From 1870 to 1871 France waged a bloody war with Prussia, during which Tissot enlisted in the National Guard as a sharpshooter. Afterwards, a civil war broke out pitting the revolutionary Paris Commune that Tissot supported against the right-wing government that inevitably took power. Tissot thus sought exile in London. He settled in a bohemian suburb of St. John’s Wood and began to concentrate on the themes of ‘modern life.’
It is not until he met and fell in love with a divorced Irish woman, Kathleen Newton, in 1876 that his art took an abrupt turn, which coincided with his return to etching. Conscious of the stigma attached to a divorced woman, Tissot ceased to frequent the society he had courted previously. During this time of isolation his works center on domestic scenes that idealize Kathleen and her two children. Kathleen was truly his model and his muse. After her death from consumption in 1882, Tissot returned to Paris. He attempted to recapture the success that he had achieved in London in depicting stylish studies of fashionable society ladies, and in 1883 he began work of the series titled La Femme a Paris. They were intended to be visual equivalents of short stories using psychological drama. But the public preferred the simplicity of his pure Belle Epoque studies. From 1886 onwards, Tissot concentrated on religious themes creating a series of illustrations for the Bible. These projects were cut short with his death in Buillon in 1902.
Etching was an integral part of Tissot’s work. After 1875, he pursued the medium with vigor. This was most likely due to the influence of Whistler’s etchings and the encouragement of Seymour Haden, who with Delatre, the printer had a profound influence on Tissot’s etching style. Many of Tissot’s etchings are derived from his paintings. However he saw etching as a total art form in and of itself. His eye for pose, gesture, rich materials and emotional drama are brought together in a combination of line and ink which makes them amongst striking and absorbing prints of their genre.

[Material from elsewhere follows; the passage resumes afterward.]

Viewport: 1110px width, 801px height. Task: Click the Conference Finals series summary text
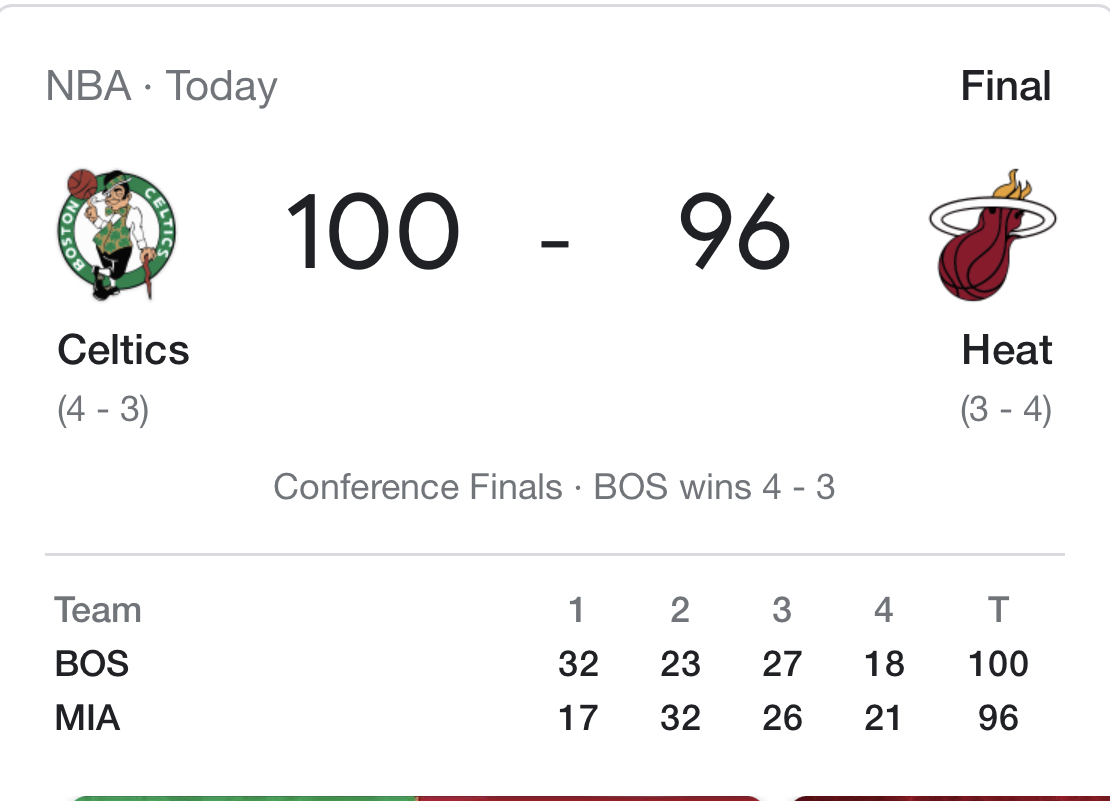tap(554, 487)
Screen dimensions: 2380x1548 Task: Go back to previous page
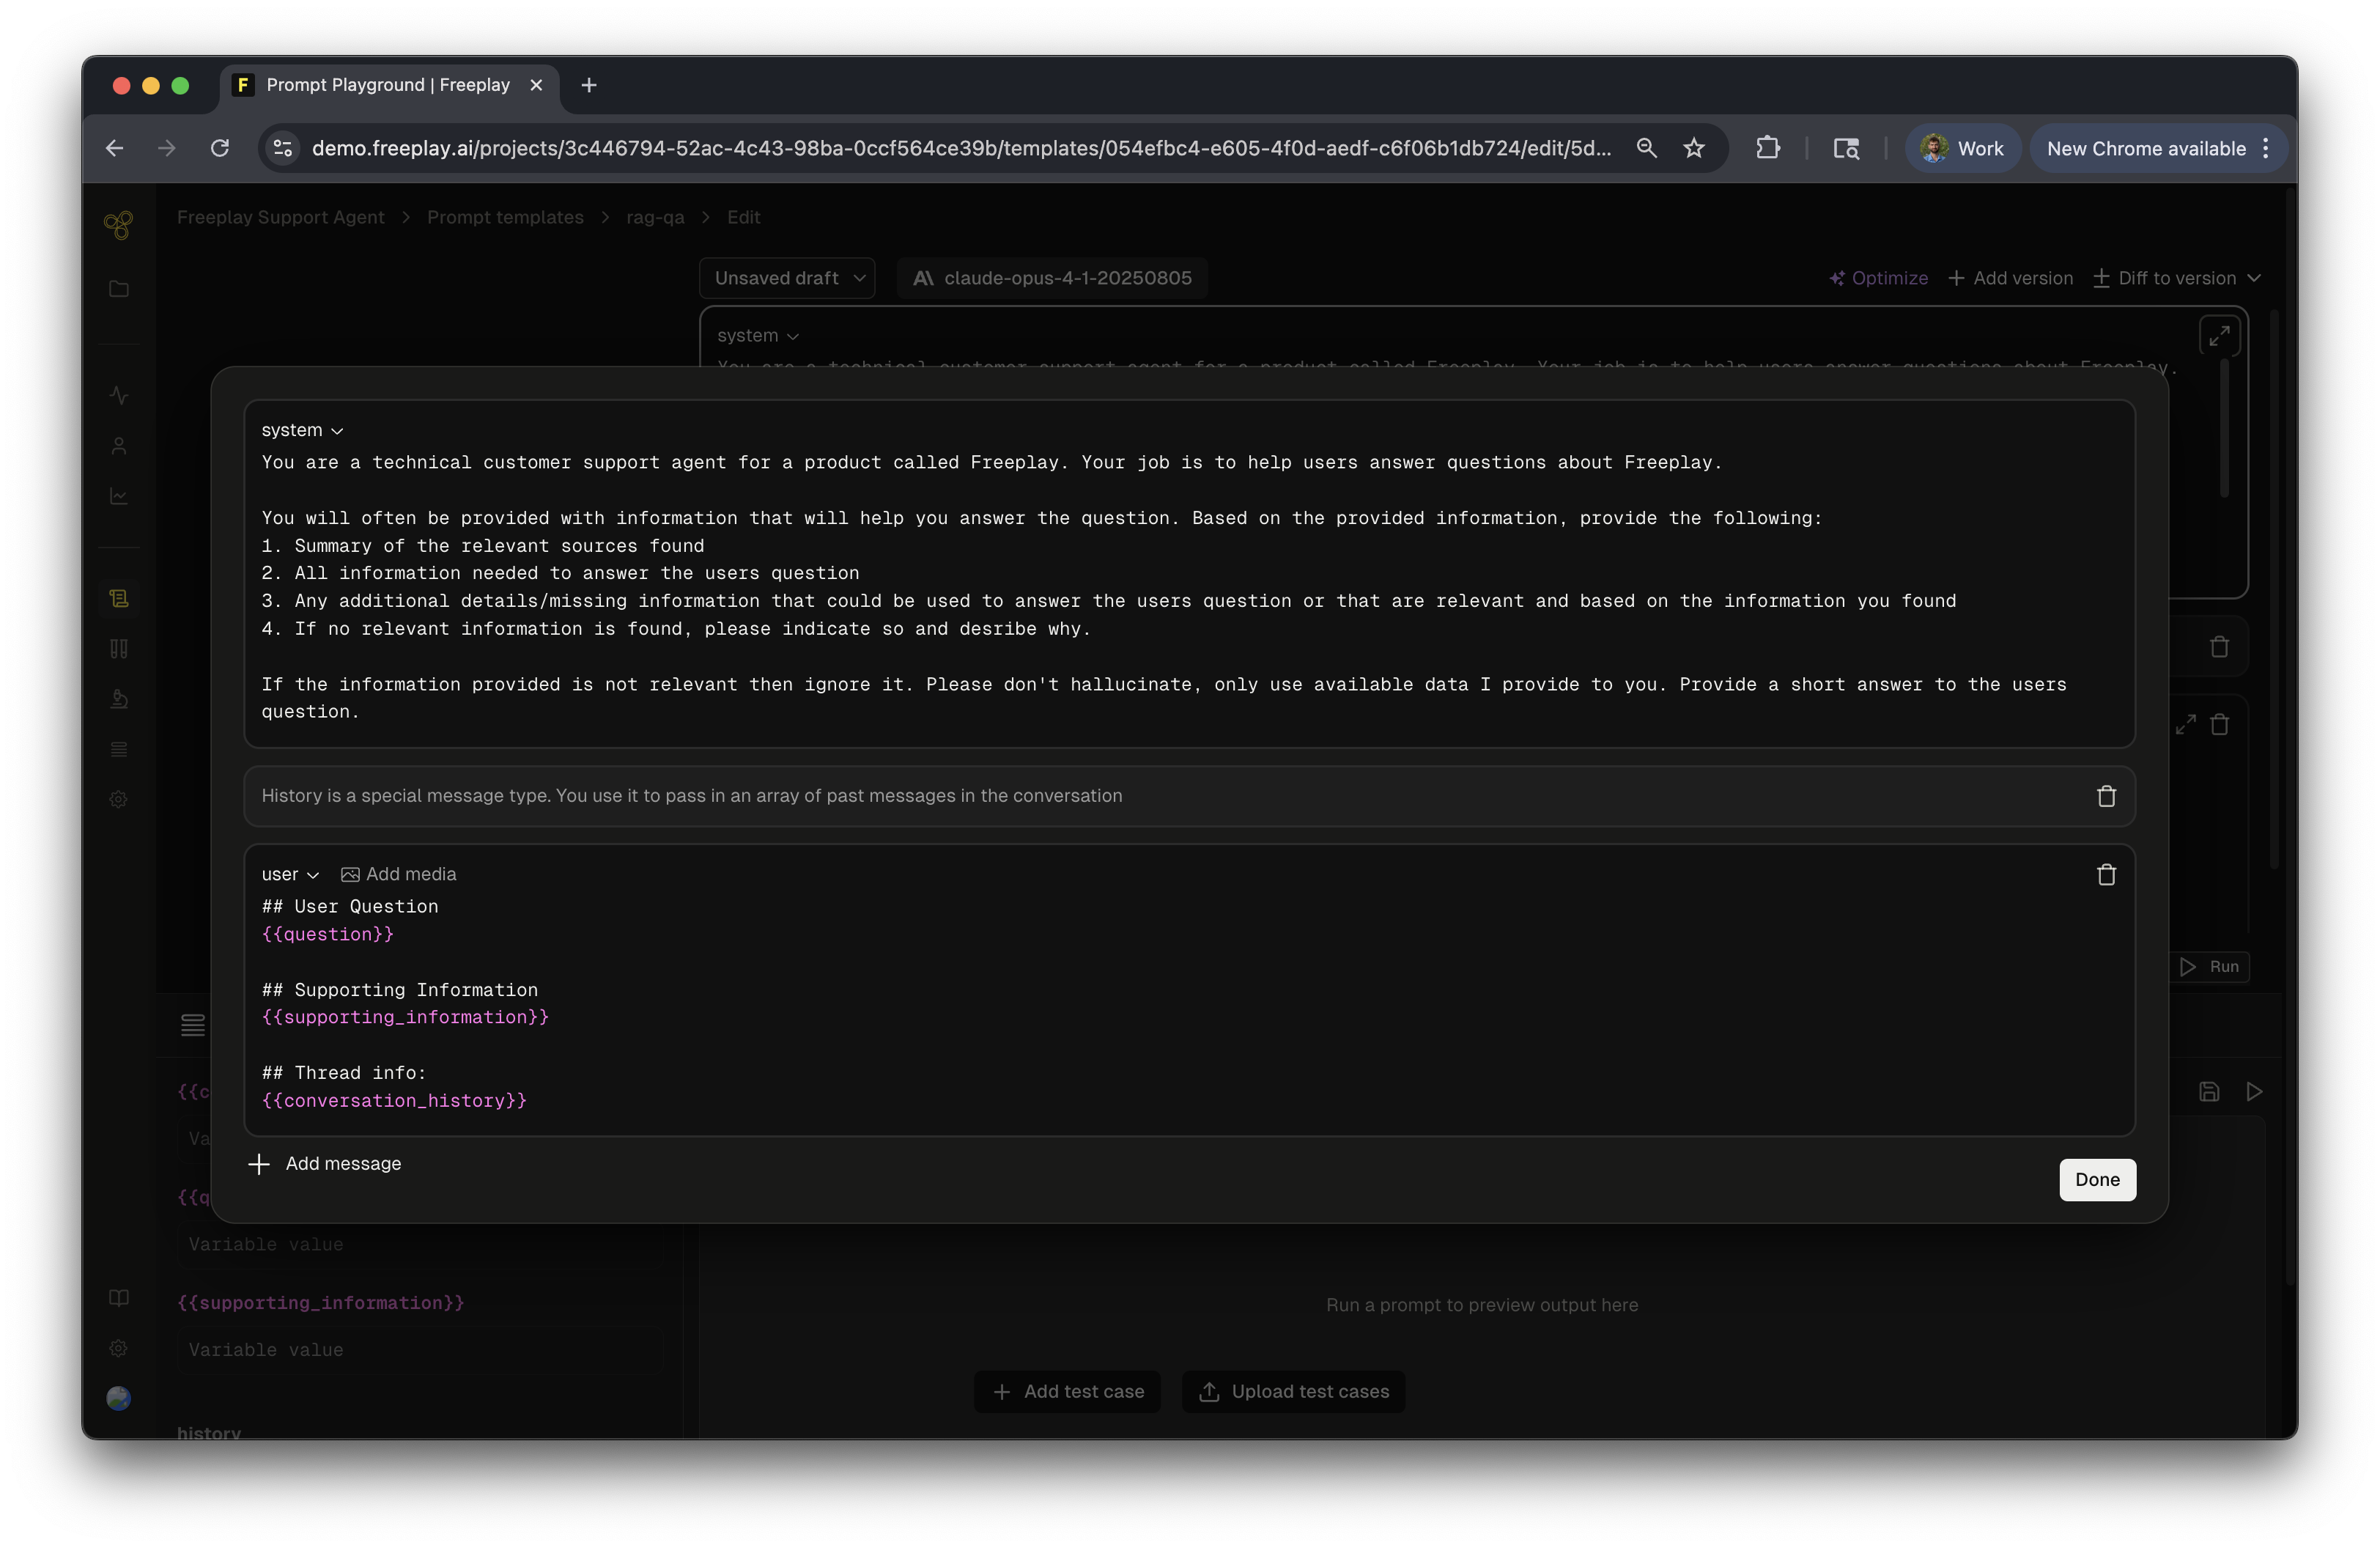[115, 148]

Tissot was heavily influenced by the opening up of Japan to the West bringing with it Eastern objects of exoticism. Oriental fascination reached a grand scale at the 1862 International Exhibition in London. Tissot was a connoisseur collecting Japanese woodblock prints as well as objects d’art that adorned his home. Tissot’s appeal to the Society of the day was the combination of traditional style with utterly modern subject and that remains his appeal. It is his emotionalism beneath the elegant surface that lifts his work into the world of great art.
Today, Tissot’s paintings and etchings are in great demand, and his work is featured in many of the world’s finest museums.